[[ Extracted entries open ]]

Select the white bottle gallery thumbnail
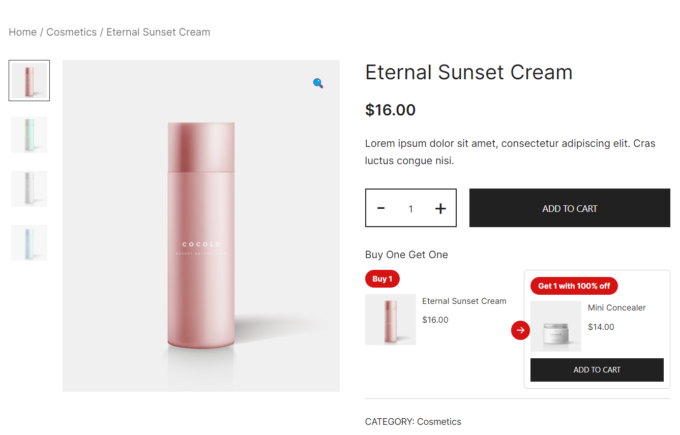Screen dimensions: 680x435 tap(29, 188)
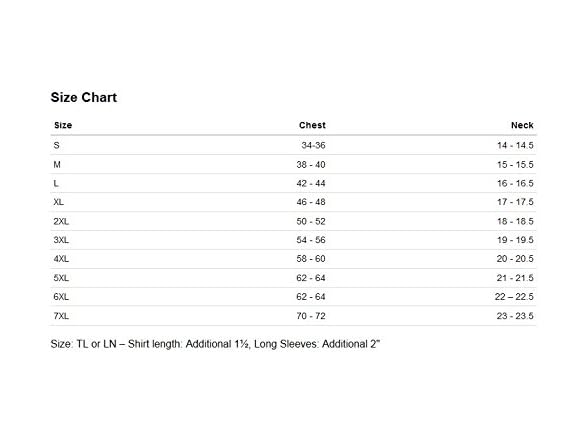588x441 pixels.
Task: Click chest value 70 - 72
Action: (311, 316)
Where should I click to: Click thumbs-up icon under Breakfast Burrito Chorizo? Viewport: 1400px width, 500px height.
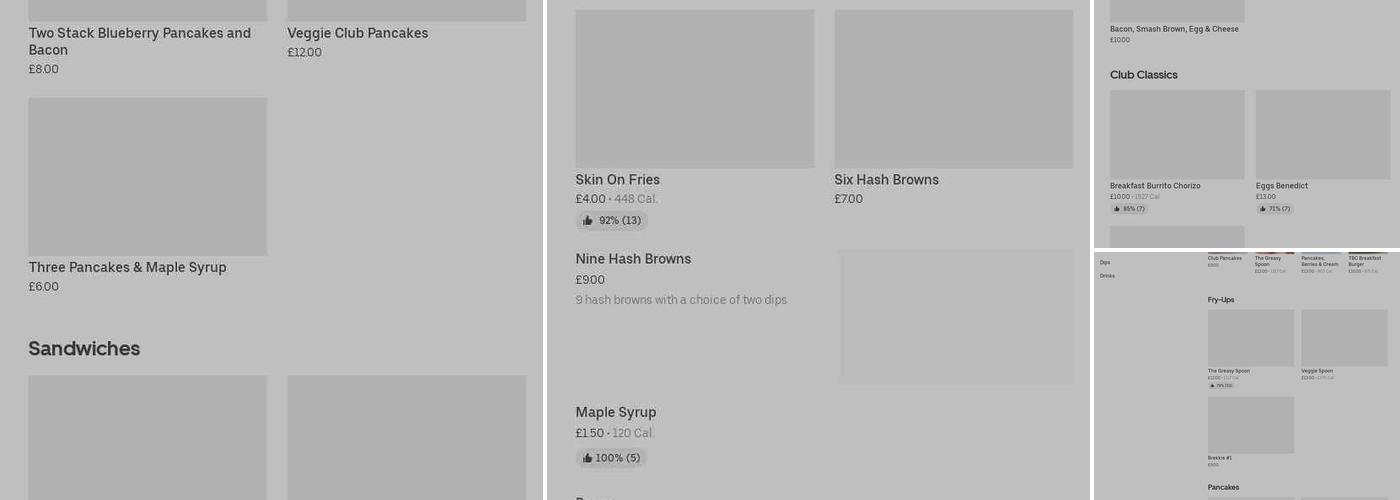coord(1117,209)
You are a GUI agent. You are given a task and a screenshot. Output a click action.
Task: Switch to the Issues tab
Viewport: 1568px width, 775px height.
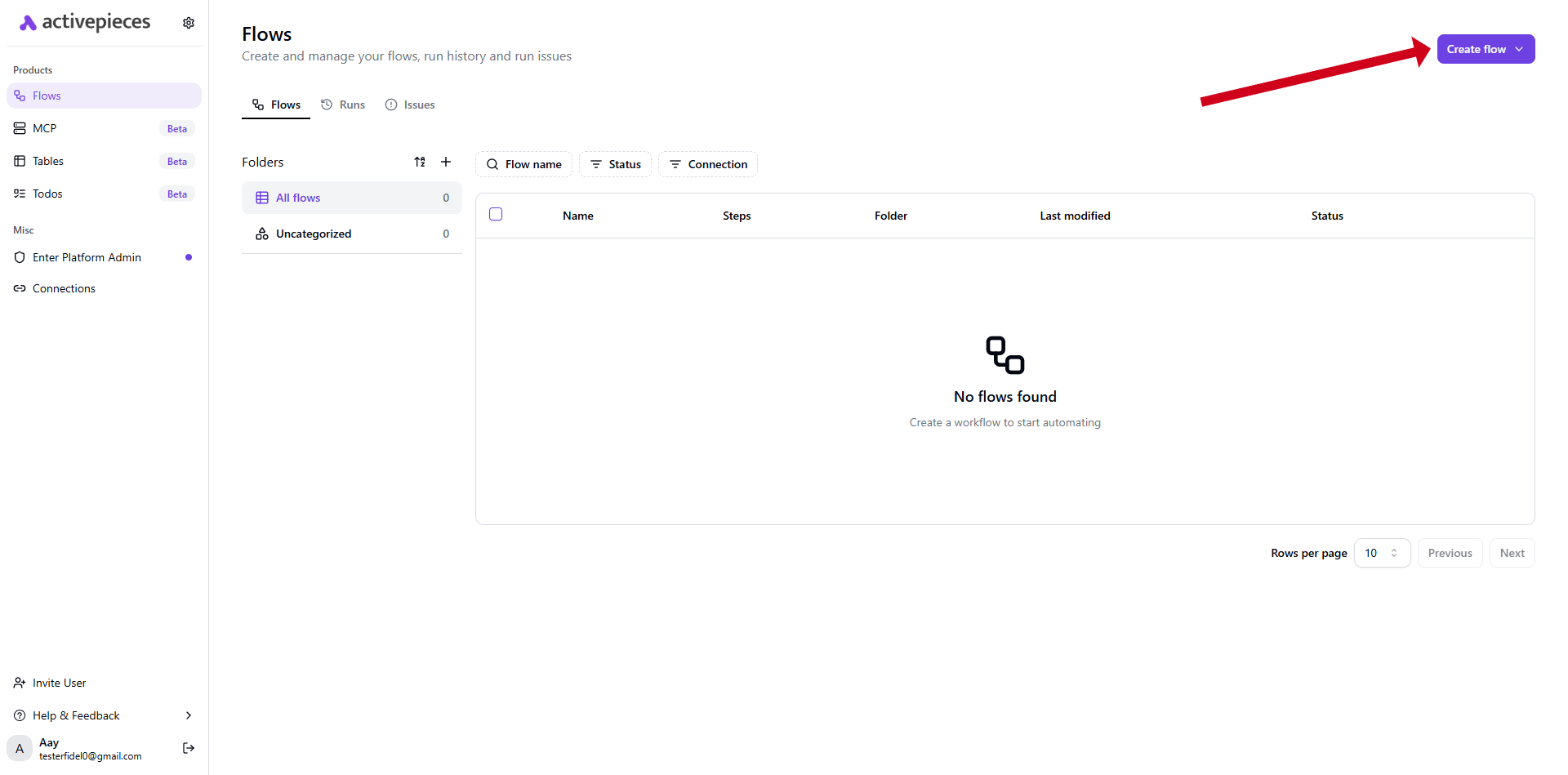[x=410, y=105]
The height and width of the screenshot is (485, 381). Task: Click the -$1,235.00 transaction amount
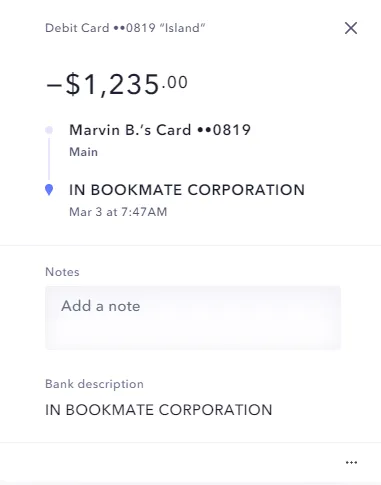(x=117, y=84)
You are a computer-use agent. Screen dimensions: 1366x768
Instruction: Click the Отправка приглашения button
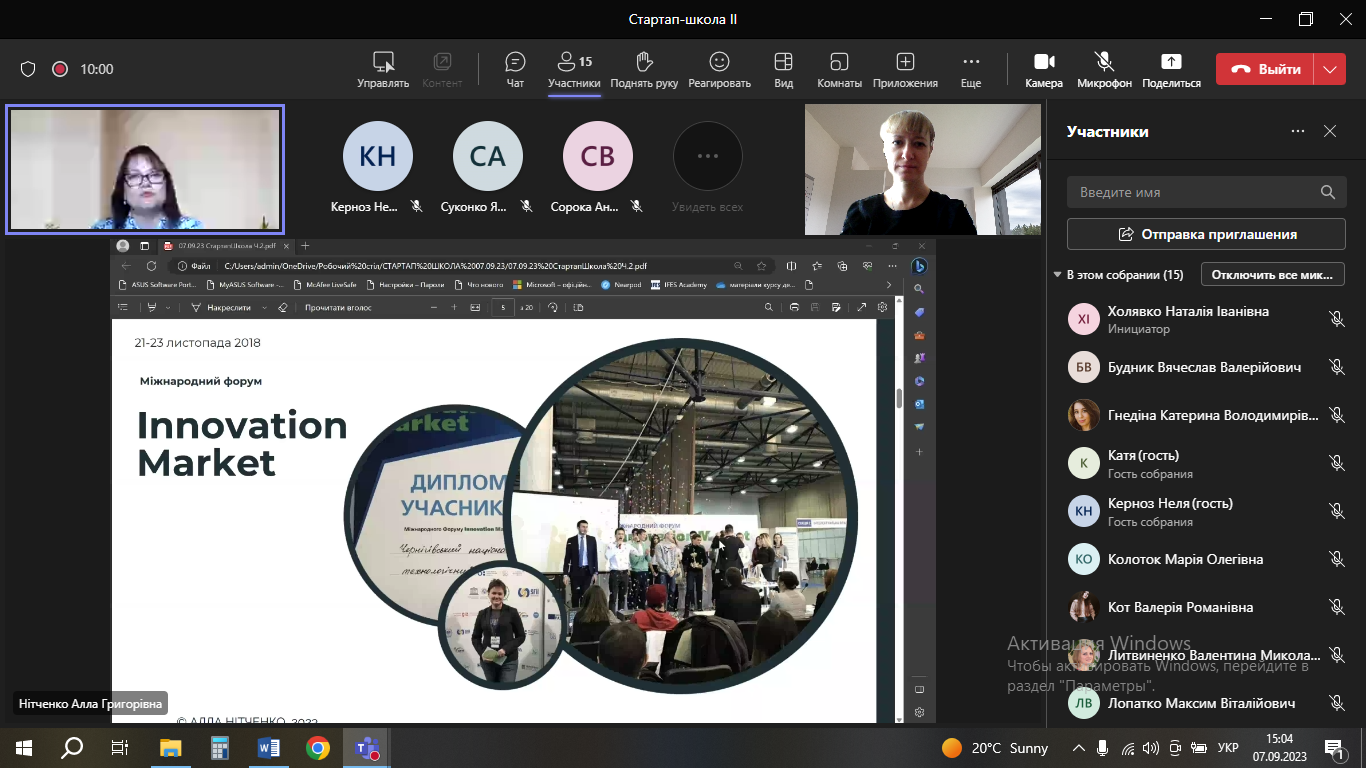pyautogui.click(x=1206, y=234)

[[ Extracted entries closed ]]
[[ Extracted entries open ]]

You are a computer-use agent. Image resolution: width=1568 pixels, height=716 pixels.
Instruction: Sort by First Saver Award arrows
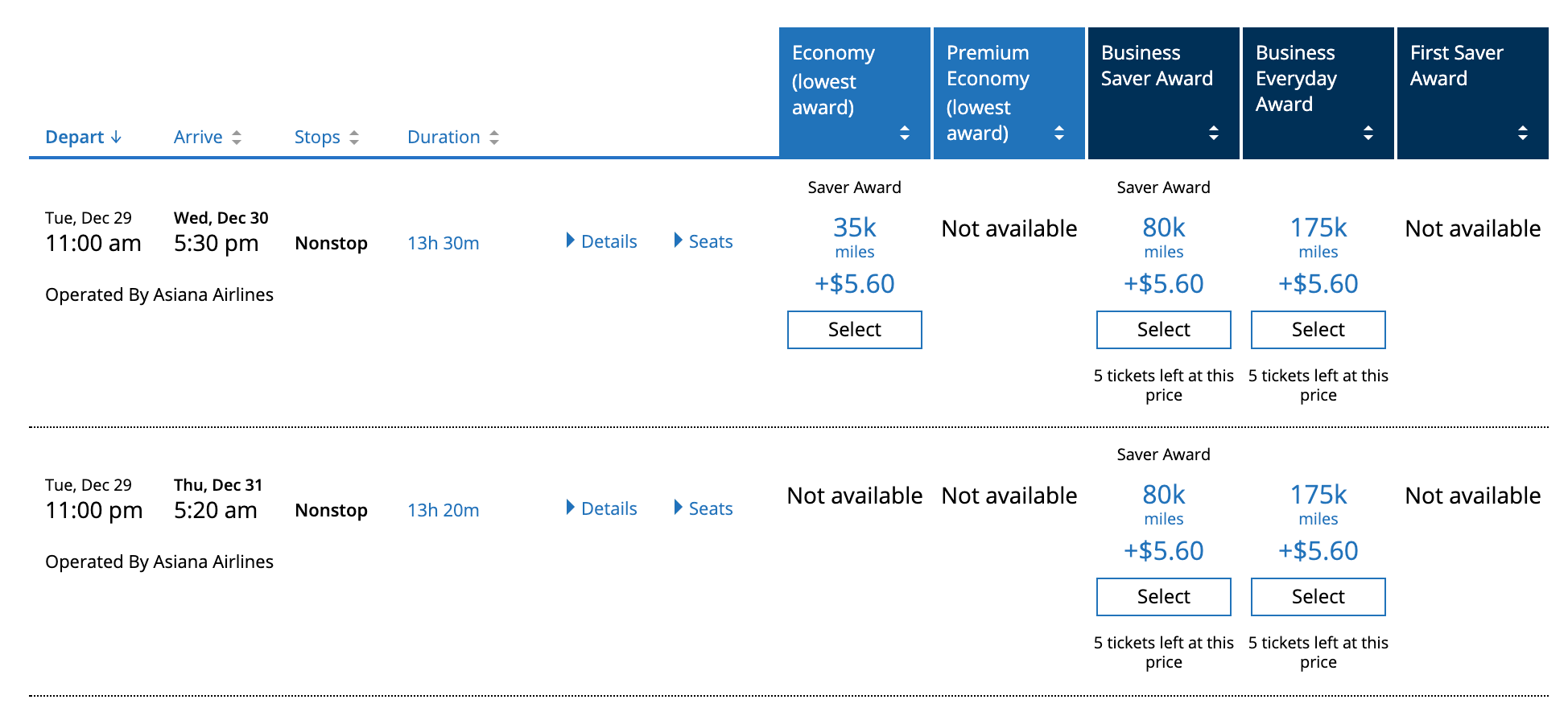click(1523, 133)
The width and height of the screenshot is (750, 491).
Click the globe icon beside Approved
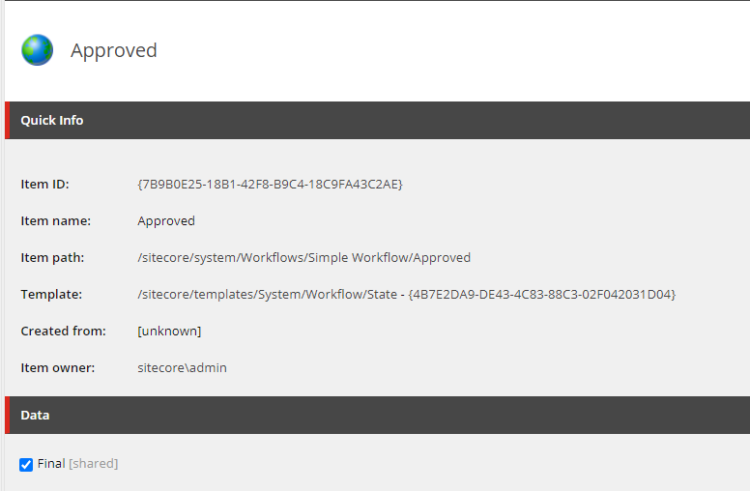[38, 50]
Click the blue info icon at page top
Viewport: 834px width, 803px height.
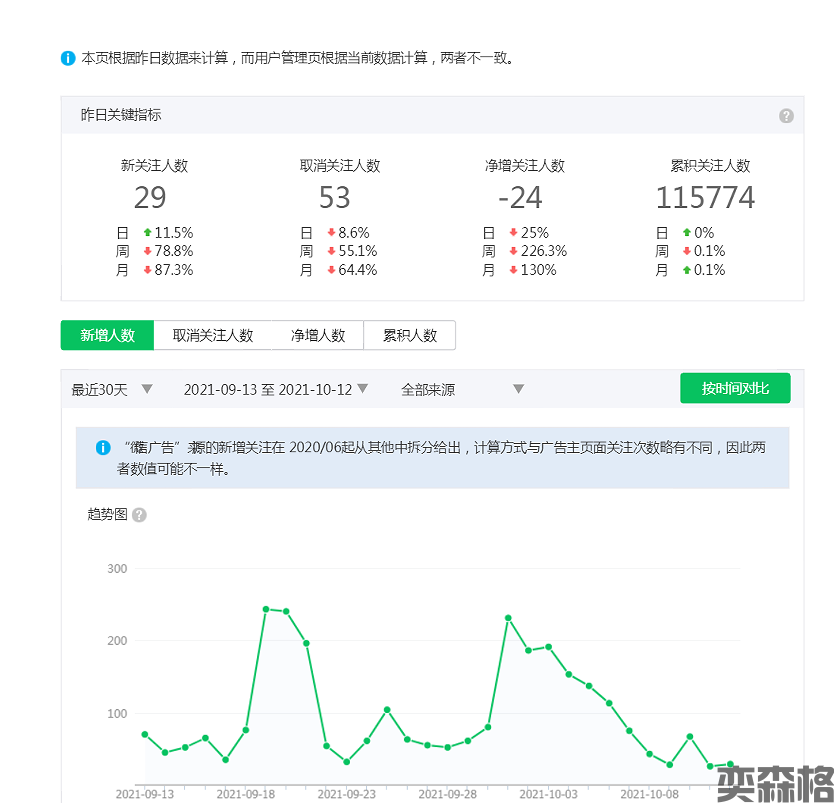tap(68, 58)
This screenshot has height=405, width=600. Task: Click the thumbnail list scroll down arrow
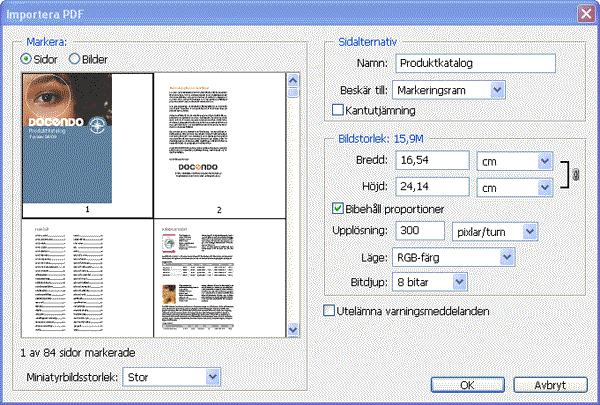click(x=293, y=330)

[[ Extracted entries closed ]]
[[ Extracted entries open ]]

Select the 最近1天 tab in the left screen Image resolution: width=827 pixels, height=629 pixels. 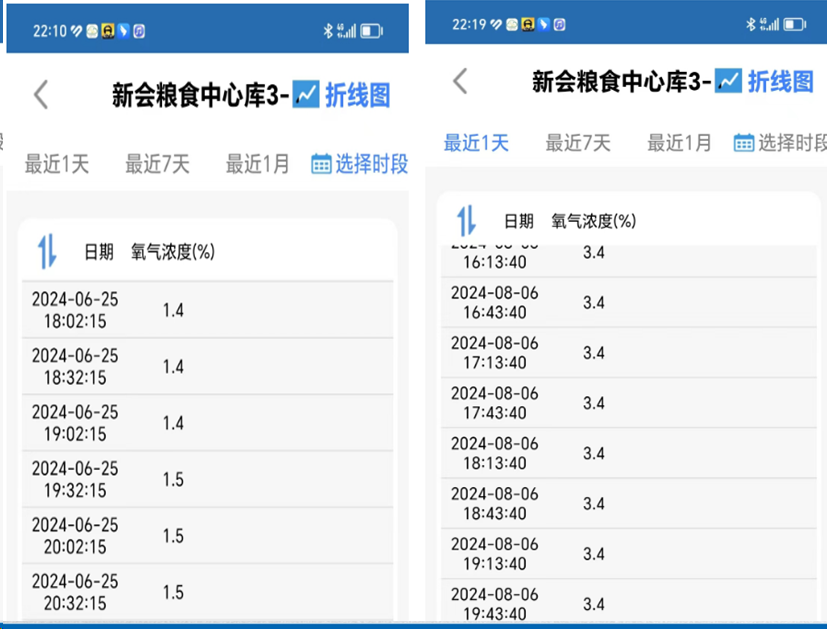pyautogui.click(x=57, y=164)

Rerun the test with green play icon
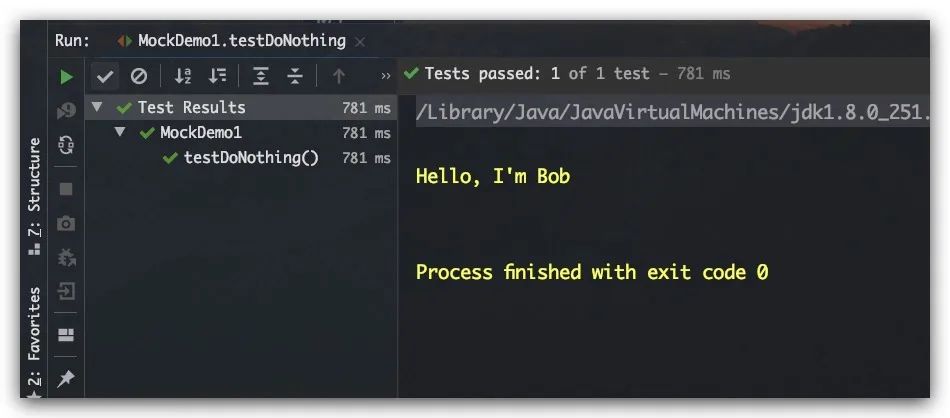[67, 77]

[[ Extracted entries closed ]]

** What the task requires **
If a line of the material contains the word "agent", pick it out and copy it.

** Result of the exercise **
You are a GUI agent. You are given a task and a screenshot. Output a click action.
You are a computer-use agent. Screen dimensions: 1366x768
You are a computer-use agent. Image resolution: width=1568 pixels, height=716 pixels.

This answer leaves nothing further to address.